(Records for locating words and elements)

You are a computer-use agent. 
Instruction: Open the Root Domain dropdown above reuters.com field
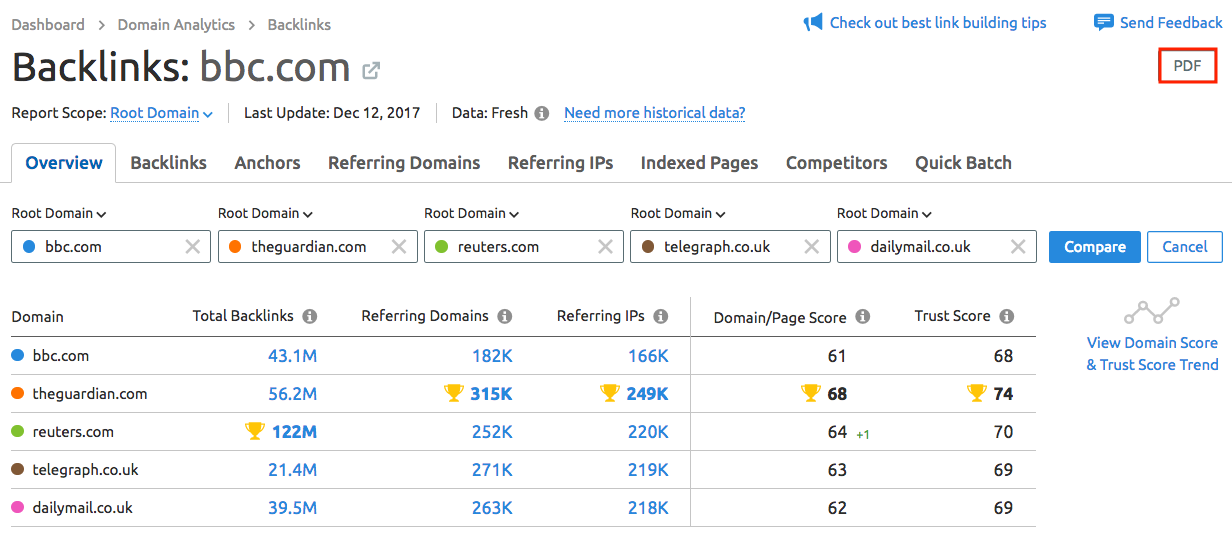coord(472,213)
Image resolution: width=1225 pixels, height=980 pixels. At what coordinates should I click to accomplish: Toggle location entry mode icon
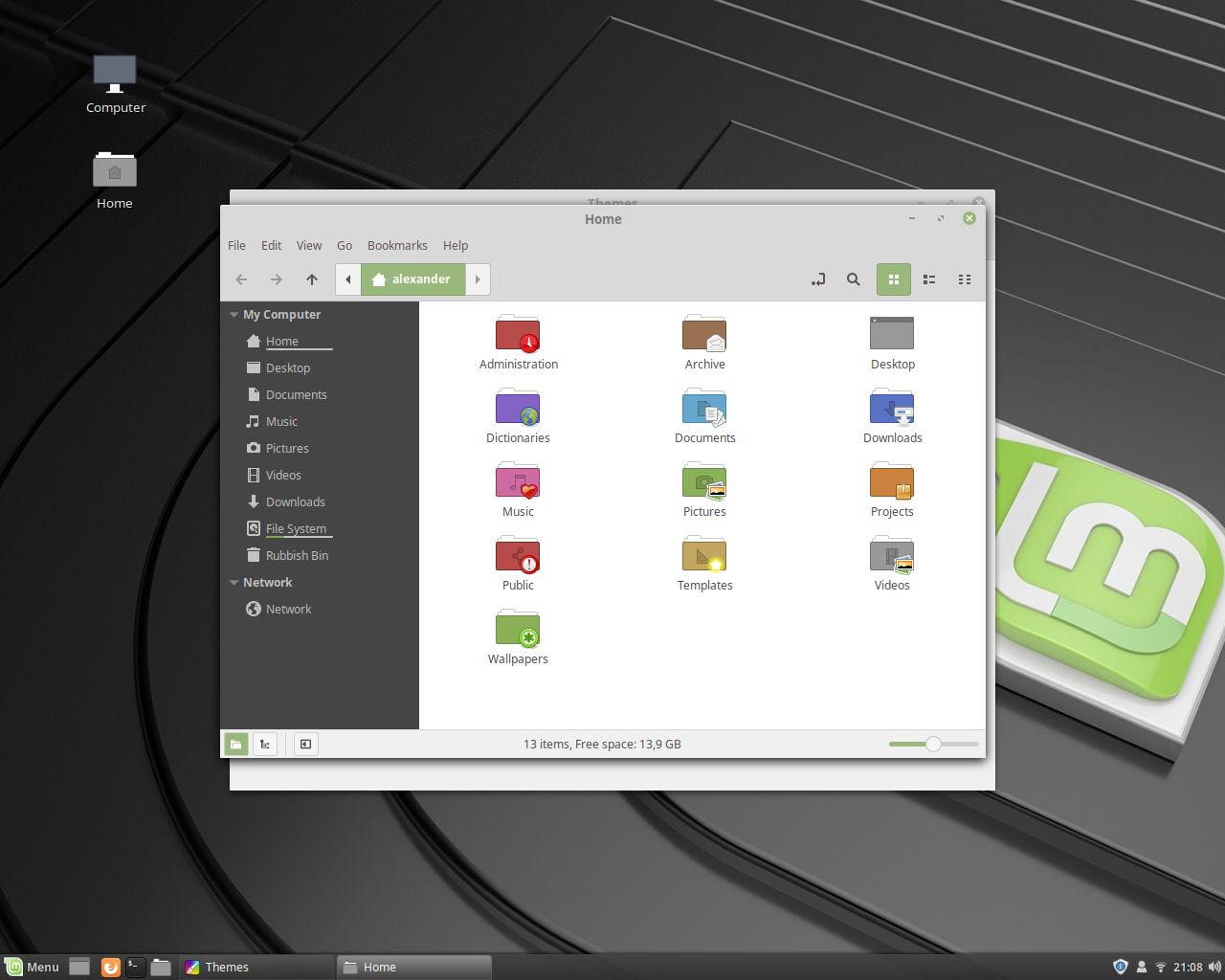click(x=818, y=279)
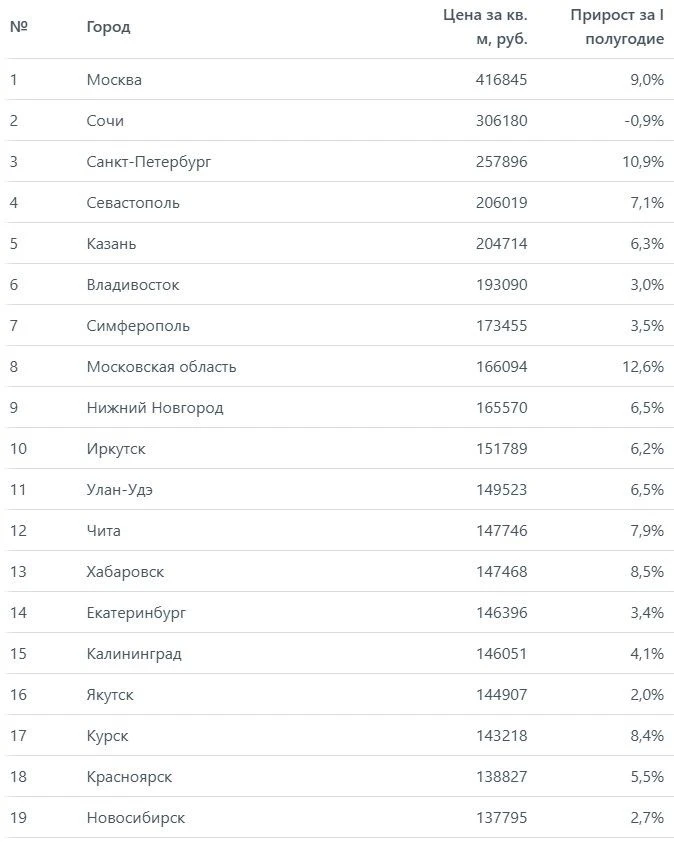Select the Улан-Удэ city cell

119,490
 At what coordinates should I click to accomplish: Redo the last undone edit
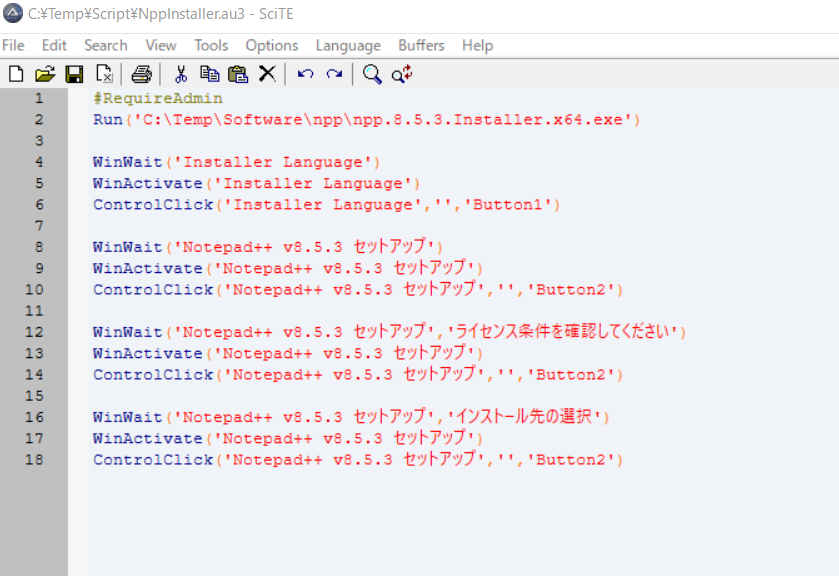click(334, 74)
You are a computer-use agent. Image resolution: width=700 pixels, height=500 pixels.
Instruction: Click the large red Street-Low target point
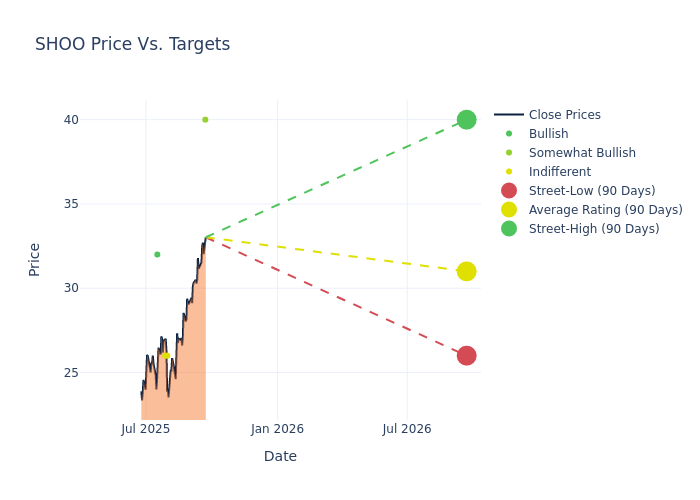(x=466, y=356)
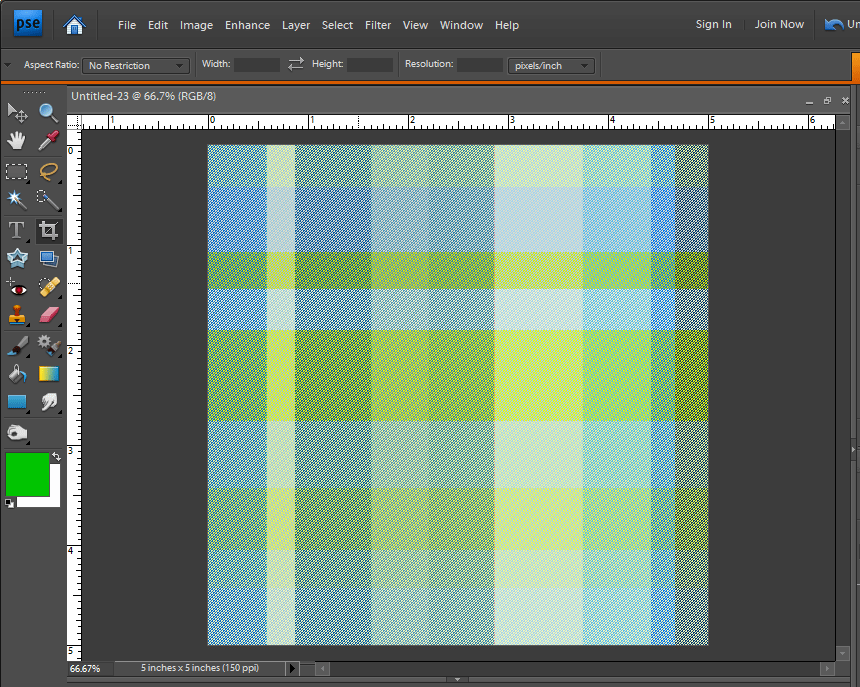Reset to default black and white colors
Viewport: 860px width, 687px height.
[x=10, y=503]
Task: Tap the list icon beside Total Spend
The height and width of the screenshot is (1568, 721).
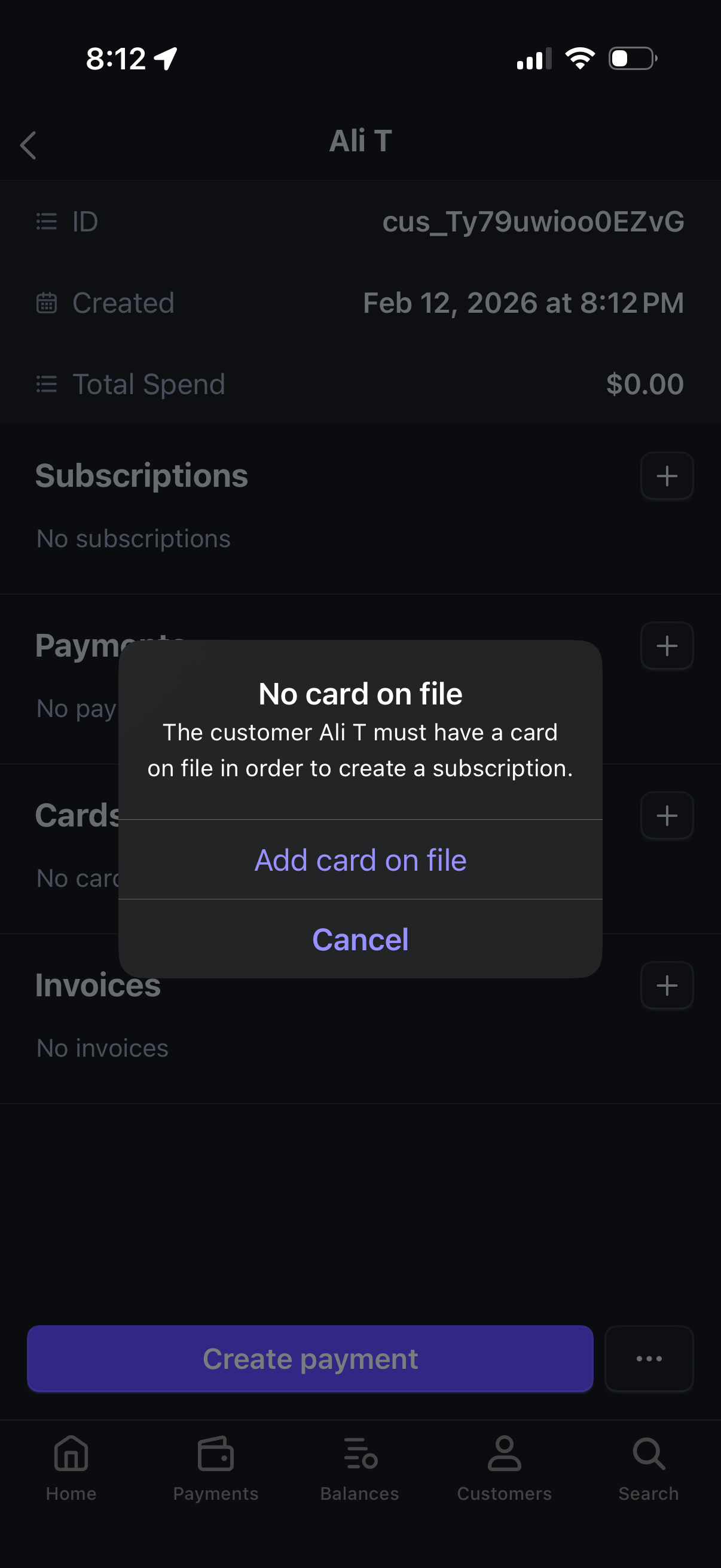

• DIRECTIONS FOR THIS TASK:
Switch every "coordinates" in the data above to "screen position", and write out all of the data again with nothing else changed. Leave the pictures out of your answer.

• WORKED ANSWER:
You are a computer-use agent. 
Instruction: Open the Root Domain dropdown above reuters.com field
coord(472,213)
Image resolution: width=1225 pixels, height=980 pixels. At what screen position should I click to accomplish: Toggle location entry mode icon
click(x=818, y=279)
Select the Улан-Удэ city cell

119,490
 At what screen position should I click to accomplish: Redo the last undone edit
click(334, 74)
You are a computer-use agent. Image resolution: width=700 pixels, height=500 pixels.
Instruction: Click the large red Street-Low target point
(x=466, y=356)
Reset to default black and white colors
Viewport: 860px width, 687px height.
[x=10, y=503]
Task: Tap the list icon beside Total Spend
The height and width of the screenshot is (1568, 721).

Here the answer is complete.